Encuentros en la tercera fase




El plexo solar duele, se desgarra. Quema. Alguien se ha dejado ahí dentro un cuchillo al rojo vivo. O un frasco abierto de ácido. O un pequeño monstruo que lanza dentelladas insaciables. Sea como sea, me ha salido una herida, un sumidero, un retrete interior. El agujero negro de mi galaxia tan poco brillante. Dentro de nada voy a cumplir los mismos años que Nanni Moretti en Abril, cuando contempló su edad sobre una cinta métrica y se quedó con cara de tonto. Qué mal aprovechados, los centímetros vividos. Y qué escasos, y qué oscuros, los pocos centímetros por vivir.



             Cuando el plexo solar se pone en este plan sólo queda esperar. El único que sabe tratarlo es el tiempo, que tiene la paciencia infinita de los relojes. Aunque yo no lo note, sé que cada día va a dolerme un poco menos, una milésima menos, hasta que un día, de pronto, todo vuelva a la calma tristona de los sofás. Volveré a ser infeliz como siempre he sido, con la resignación sonriente de los cinéfilos, que sobrevivimos gracias a la película nocturna, irrenunciable y salvífica. Ahora, sin embargo, mientras dure esta tormenta en el pecho, las películas no servirán de alivio. Serán una pantalla vacía donde yo proyectaré mis propias producciones, trágicas historias de desamor, y absurdas comedias de enredo.

          Es una pena que los extraterrestres siempre aterricen en Estados Unidos, o en los platós de Tele 5, porque uno se iría gustosamente con ellos, como Richard Dreyfuss en Encuentros en la tercera fase. En la Tierra ya cumplí con la obligación de tener un hijo, escribir un libro y plantar varios pinos. Queda muy poco por hacer. Las alegrías del amor correspondido, del trabajo fructífero, del Real Madrid ganando títulos, tienen pinta de no llegar jamás. Yo, desde luego, no apostaría un duro por ello. Y luego está el cambio climático, claro, que va a convertirlo todo en un estercolero, o en un infierno.

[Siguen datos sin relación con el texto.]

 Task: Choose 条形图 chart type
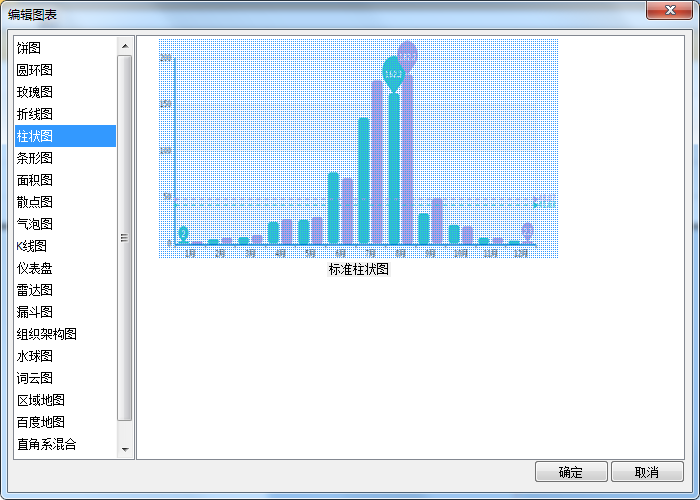[36, 158]
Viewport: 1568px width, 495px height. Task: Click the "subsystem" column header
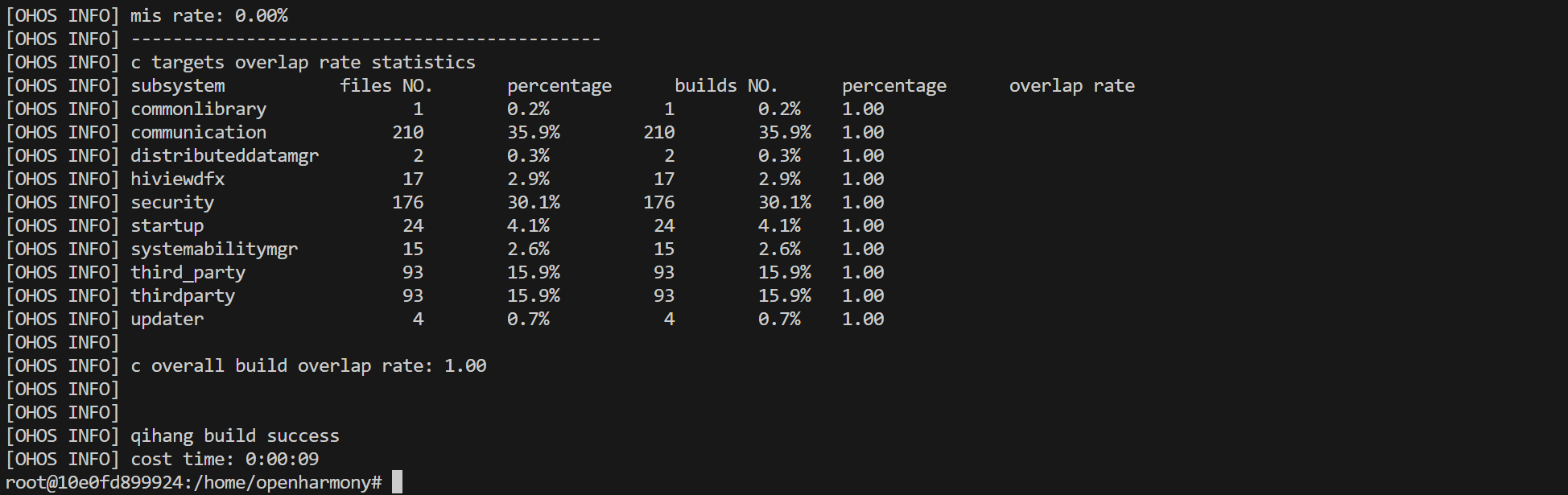point(178,85)
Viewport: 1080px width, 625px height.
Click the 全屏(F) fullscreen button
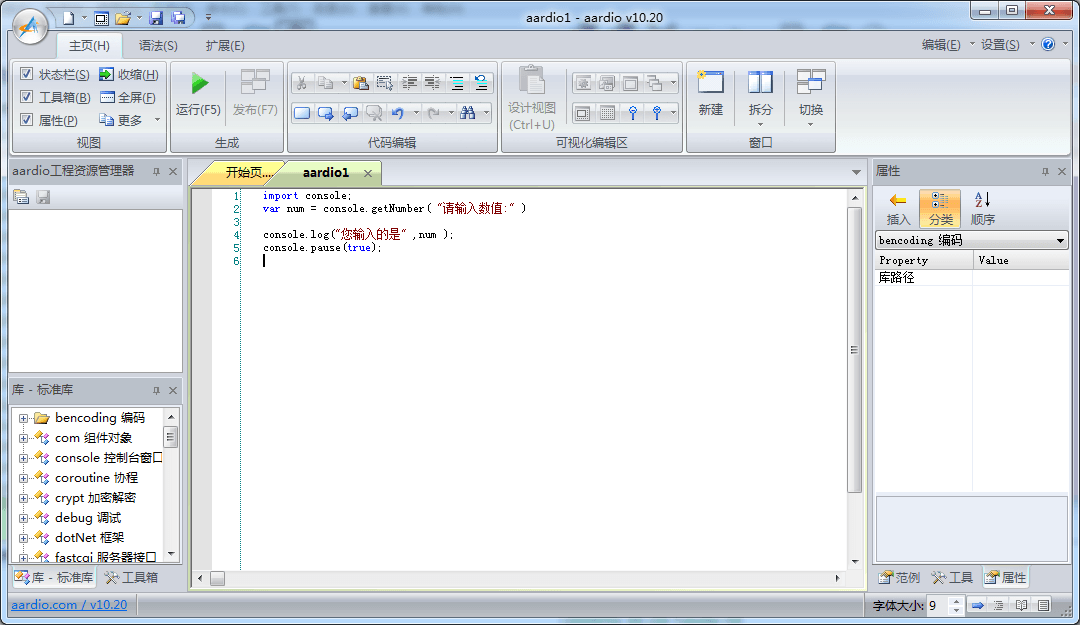(x=128, y=98)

Por qué no marcharse, pues, con los enanos cabezones, a vivir los últimos años en un planeta diferente, a muchos años-luz de esta decepción interminable. Tal vez allí me espere la plenitud insospechada. Un oficio en el que encajar como un guante. Un planeta libre de estúpidos. Una dulce extraterrestre que me mire con buenos ojos, y que no se parezca mucho a ET, a ser posible.